Assurer la transparence et la traçabilité sur l’origine des miels : une nécessité pour l’avenir de la filière et les consommateurs
Suite au premier bilan du plan de développement durable de l’apiculture lancé en 2013, de nombreuses actions engagées en matière de la structuration de la filière et d’accompagnement de la production restent à accomplir. Dans le cadre de son prolongement, une mesure de soutien immédiat de la filière apparaît aujourd’hui indispensable : celle de la garantie de la transparence et de la traçabilité des miels commercialisés en France.
Les logiques de marges financières de certains transformateurs et de la grande distribution poussent en effet à substituer de plus en plus les miels importés aux productions françaises. Les prix d’achat de ces miels importés sont de 2 à 3 fois inférieurs, de l’ordre du 1,60 €/kg en provenance de Chine à 2,5 €/kg en provenance d’Argentine pour un prix moyen de vente du miel dans le circuit de la grande distribution de 11 €/kg. Cette différence dans les prix d’achat permet d’autant plus de conforter les marges des transformateurs importants comme de la distribution, que les miels vendus sont pour l’essentiel des miels mélangés portant la mention « mélange de miels originaires et non originaires de l’UE ». Les consommateurs n’ont donc aucune possibilité de connaître l’origine des miels et leur part respective dans le produit vendu.

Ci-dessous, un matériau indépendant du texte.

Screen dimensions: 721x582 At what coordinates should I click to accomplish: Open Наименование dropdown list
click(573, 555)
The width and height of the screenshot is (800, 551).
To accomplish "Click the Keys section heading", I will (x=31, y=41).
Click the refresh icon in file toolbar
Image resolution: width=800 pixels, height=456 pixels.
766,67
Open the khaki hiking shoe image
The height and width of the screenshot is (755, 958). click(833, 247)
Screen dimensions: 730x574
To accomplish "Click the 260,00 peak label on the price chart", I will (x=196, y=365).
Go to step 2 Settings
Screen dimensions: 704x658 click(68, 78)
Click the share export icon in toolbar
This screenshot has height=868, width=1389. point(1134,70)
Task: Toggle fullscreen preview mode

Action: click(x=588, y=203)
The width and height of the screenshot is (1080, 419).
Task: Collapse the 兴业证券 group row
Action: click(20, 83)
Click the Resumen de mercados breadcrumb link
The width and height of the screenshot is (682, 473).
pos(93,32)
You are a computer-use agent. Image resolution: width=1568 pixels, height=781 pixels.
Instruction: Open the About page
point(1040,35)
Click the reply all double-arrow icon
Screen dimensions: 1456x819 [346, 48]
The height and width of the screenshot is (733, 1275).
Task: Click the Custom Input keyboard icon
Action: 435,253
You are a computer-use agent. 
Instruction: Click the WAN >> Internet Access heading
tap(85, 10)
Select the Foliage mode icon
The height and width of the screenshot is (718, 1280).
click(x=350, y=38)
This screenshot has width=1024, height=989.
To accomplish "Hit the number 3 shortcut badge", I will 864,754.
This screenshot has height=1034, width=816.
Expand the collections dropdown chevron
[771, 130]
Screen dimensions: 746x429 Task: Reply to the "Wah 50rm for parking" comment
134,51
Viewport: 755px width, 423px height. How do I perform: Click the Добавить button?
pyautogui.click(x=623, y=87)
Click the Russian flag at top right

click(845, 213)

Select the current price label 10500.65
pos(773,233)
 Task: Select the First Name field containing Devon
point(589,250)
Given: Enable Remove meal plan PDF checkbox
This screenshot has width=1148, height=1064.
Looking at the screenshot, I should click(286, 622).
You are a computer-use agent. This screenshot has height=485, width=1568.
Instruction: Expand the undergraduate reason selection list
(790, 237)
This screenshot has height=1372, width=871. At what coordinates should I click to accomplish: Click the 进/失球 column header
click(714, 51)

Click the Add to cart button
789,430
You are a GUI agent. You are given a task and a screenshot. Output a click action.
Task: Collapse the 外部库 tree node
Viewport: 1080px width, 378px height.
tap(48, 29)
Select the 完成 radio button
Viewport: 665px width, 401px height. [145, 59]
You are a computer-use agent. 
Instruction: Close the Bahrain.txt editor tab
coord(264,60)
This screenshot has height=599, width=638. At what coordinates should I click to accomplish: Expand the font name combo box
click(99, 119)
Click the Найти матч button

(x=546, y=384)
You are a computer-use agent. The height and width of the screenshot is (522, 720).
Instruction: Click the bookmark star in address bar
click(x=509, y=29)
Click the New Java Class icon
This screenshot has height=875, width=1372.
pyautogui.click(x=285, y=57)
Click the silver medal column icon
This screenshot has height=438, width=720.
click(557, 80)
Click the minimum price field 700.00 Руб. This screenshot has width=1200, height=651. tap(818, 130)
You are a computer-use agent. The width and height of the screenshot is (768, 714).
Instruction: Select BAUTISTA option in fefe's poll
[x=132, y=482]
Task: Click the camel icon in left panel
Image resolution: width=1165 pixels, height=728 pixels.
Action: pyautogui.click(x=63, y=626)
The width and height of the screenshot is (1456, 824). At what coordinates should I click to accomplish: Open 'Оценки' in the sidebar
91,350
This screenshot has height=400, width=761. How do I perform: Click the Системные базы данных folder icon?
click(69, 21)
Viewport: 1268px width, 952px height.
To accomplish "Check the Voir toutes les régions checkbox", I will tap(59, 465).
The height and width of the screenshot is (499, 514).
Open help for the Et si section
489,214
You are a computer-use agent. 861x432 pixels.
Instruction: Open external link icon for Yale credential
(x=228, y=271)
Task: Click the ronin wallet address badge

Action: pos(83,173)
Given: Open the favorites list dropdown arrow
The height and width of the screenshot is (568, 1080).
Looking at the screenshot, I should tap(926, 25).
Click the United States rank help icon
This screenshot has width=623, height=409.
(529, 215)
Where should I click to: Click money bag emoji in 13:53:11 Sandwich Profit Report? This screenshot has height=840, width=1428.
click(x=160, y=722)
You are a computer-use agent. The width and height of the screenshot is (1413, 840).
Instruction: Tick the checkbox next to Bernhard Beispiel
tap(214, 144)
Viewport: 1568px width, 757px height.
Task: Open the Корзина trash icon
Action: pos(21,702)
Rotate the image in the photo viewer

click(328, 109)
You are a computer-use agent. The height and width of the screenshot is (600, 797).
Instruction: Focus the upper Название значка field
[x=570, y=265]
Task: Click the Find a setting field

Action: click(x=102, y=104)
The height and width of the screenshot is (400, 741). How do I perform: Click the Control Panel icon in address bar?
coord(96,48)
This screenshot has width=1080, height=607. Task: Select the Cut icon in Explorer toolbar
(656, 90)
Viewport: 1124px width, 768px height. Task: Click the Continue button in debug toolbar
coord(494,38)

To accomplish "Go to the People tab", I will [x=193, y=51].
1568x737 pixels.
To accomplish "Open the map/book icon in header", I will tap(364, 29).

Ainsi, le cadre règlementaire européen prévu par la directive 2014/63/UE du Parlement européen et du Conseil du 15 mai 2014 modifiant la directive 2001/110/CE du Conseil relative au miel sert aujourd’hui d’appui à toutes les pratiques d’importations abusives et de fraudes. Alors que l’article 1er de la directive prévoit que « a) le ou les pays d’origine où le miel a été récolté sont indiqués sur l’étiquette », les 4 alinéas suivants introduisent une possibilité de déroger à cette obligation d’indication du pays d’origine, pour le miel « originaire de plus d’un État membre ou de plus d’un pays tiers » sous les étiquetages « mélange de miels originaires de l’Union européenne », « mélange de miels non originaires de l’Union européenne », « mélange de miels originaires et non originaires de l’Union européenne ». Cette disposition dérogatoire sur laquelle s’appuie aujourd’hui l’essentiel de l’offre de miels doit donc être levée.
La présente proposition de loi vise donc à assurer la transparence pour les producteurs et les consommateurs et une véritable traçabilité de tous les miels vendus en France, qu’ils soient originaires d’un seul pays ou de plusieurs.
- Son article 1erprévoit qu’à compter du 1er janvier 2019, l’indication de chaque pays d’origine est rendue obligatoire sur l’étiquetage pour les miels originaires de plus d’un État membre ou de plus d’un pays tiers. Il permettra de disposer d’un appui règlementaire qui n’existe pas aujourd’hui pour contrôler l’origine des miels mélangés qui constituent aujourd’hui l’essentiel des miels vendus en France, et ce, sans attendre le changement souhaité du cadre réglementaire européen. Cet article prévoit que les conditions de mise en application de cette nouvelle obligation sont définies par décret.
- Son article 2 prévoit que le Gouvernement remet au Parlement un rapport sur la mise en œuvre de la présente loi et ses incidences pour la filière française de production de miel, qui devra notamment préciser les nouveaux moyens nécessaires au renforcement des contrôles alimentaires, sanitaires et de la répression des fraudes quant au respect de cette obligation par l’ensemble des opérateurs concernés.